Five Things to Know About Getting Into the Video Game Industry

insights

One of the first video game experiences I can remember playing was Chex Quest with a neighbor on a very advanced computer running Windows 98. For those of you not familiar Chex Quest, it was a reskin of the old Doom game featuring cereals and fruits battling against green slimes to save breakfast. My neighbor would handle moving with the arrow keys, I would shoot with the space bar, and together we made it all the way through the game to defeat the Flemoids and the Icon of Slime.

Chex quest

From that point forward, video games have been a large part of my life. I kept playing games and I grew increasingly certain that I wanted to make video games for a living. But my road into the industry was not a straight line, and there are a lot of things that people don’t tell you unless you ask. Except for me. I’ll tell you them, right here, right now. Because I care.

Having ideas for games is not the same thing as making games

This is gonna sting a bit, but it’s best to rip this band-aid off now: Nobody has ever gotten a job in the video game industry based on the strength of their ideas alone. Making video games is fun, but it’s also a lot of work, and you need to show you are willing and able to take that work on.

It’s one thing to say “I want to make a game like Pokémon in space with MOBA-like gameplay,” but it’s a different thing entirely to write out a game design document outlining major systems, mechanics, and aesthetics for the project. And that’s less work still than turning that document into a working prototype. Which is not the same thing as working on a project for a year, iterating on design, tech, and art along the way to deliver a polished project.

Good ideas notebook

If you want to sit back in your chair and ruminate on what you would have done better in the new Final Fantasy game, more power to you. But don’t mistake your intellectual exercise for making games, and if you truly want to make games for a living, you will need to do much, much more.

You will start not knowing anything about anything. But everybody else starts there too.

Dont know things meme

Once you have decided to make the jump from wanting to make games to making games, you will soon face the unpleasant truth that you have no idea what you are doing. You don’t know how to create and tune tight gameplay systems. You don’t know how to implement a camera and render a scene. You don’t know how to model a character, bone a rig, and make a reload animation.

I taught myself how to program in high school, had an internship at a huge Seattle tech company, and got my bachelor’s degree in Computer Science at university. I thought moving to programming games would be a snap. But it wasn’t. Because making games is not like making anything else. I knew how to implement a linked list, but I didn’t know how to pool objects to prevent memory allocation. I knew how to calculate the trajectory of a cannonball, but not how to distill that motion into an update loop so the game could show the ball travelling across a scene.

These are not things that get taught in standard high school and college courses. Making video games requires a lot of specialized knowledge about how to merge the axes of art, technology, and design to create a fun, engaging experience. Don’t expect to be able to jump in straight away and make your dream game. I wish it were that easy, but part of making games is learning that you are constrained by what is possible and by what you know how to do.

Luckily, there are a lot of people who will help you figure out what you’re doing

Making games is hard, but if you’re dedicated, it’s easy to find resources to help. Full, professional video game engines are available to you, right now, for free. Unity, Unreal, GameMaker, and a plethora of smaller tools can be found with a simple web search, and most won’t charge you one slim dime to start developing.

## Dataset rows
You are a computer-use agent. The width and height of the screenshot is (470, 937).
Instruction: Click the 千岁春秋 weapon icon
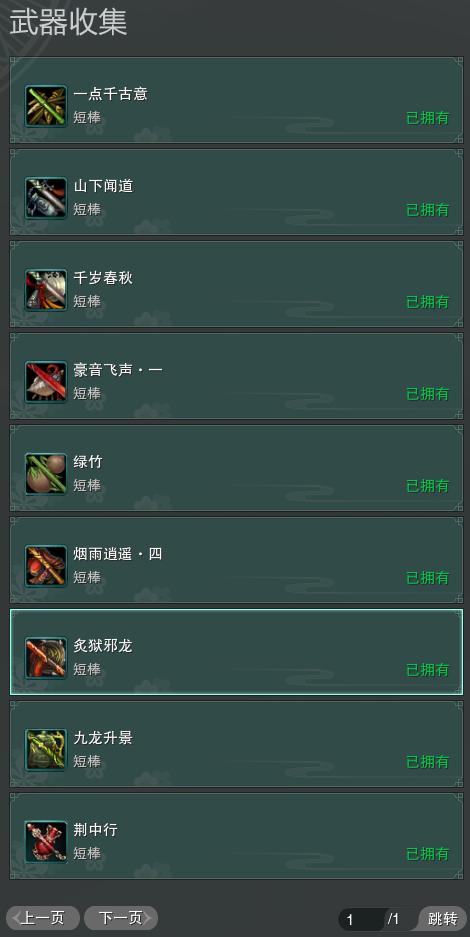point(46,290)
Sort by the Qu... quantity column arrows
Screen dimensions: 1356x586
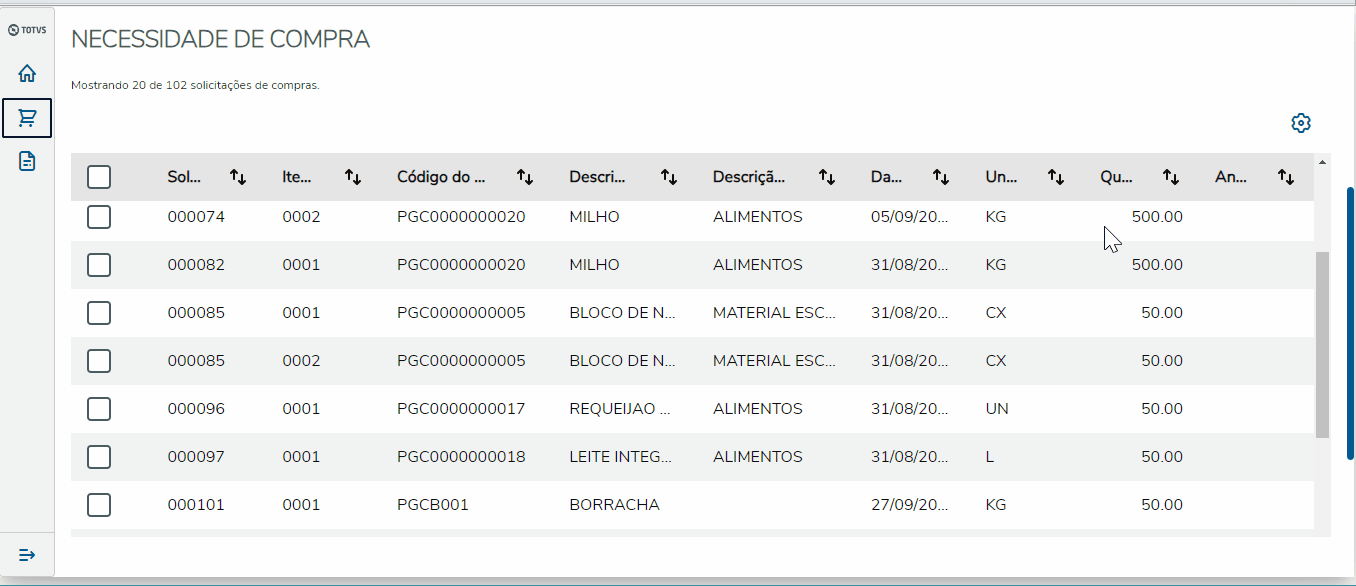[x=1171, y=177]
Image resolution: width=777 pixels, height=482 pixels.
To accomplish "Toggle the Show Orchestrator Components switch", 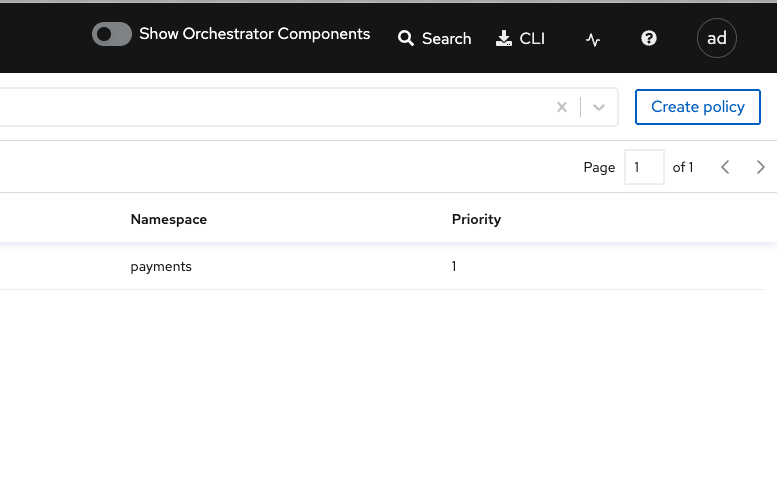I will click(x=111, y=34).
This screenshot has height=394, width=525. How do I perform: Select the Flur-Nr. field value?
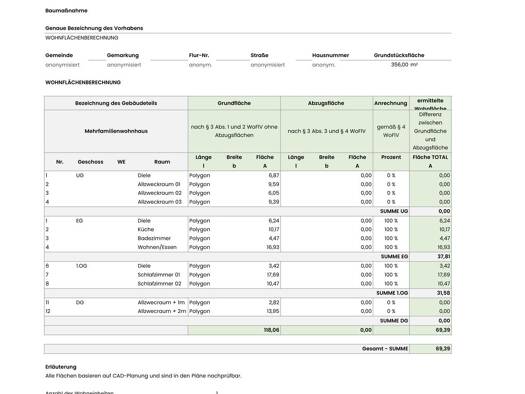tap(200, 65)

## Work to complete
a – From the article on entering the video game industry, reproduce word for word the passage that begins with the words containing "These are not" and ends with "know how to do.".
b – List every game engine or development tool named in the article on entering the video game industry.

## Results for the exercise
a –
These are not things that get taught in standard high school and college courses. Making video games requires a lot of specialized knowledge about how to merge the axes of art, technology, and design to create a fun, engaging experience. Don’t expect to be able to jump in straight away and make your dream game. I wish it were that easy, but part of making games is learning that you are constrained by what is possible and by what you know how to do.

b –
Unity
Unreal
GameMaker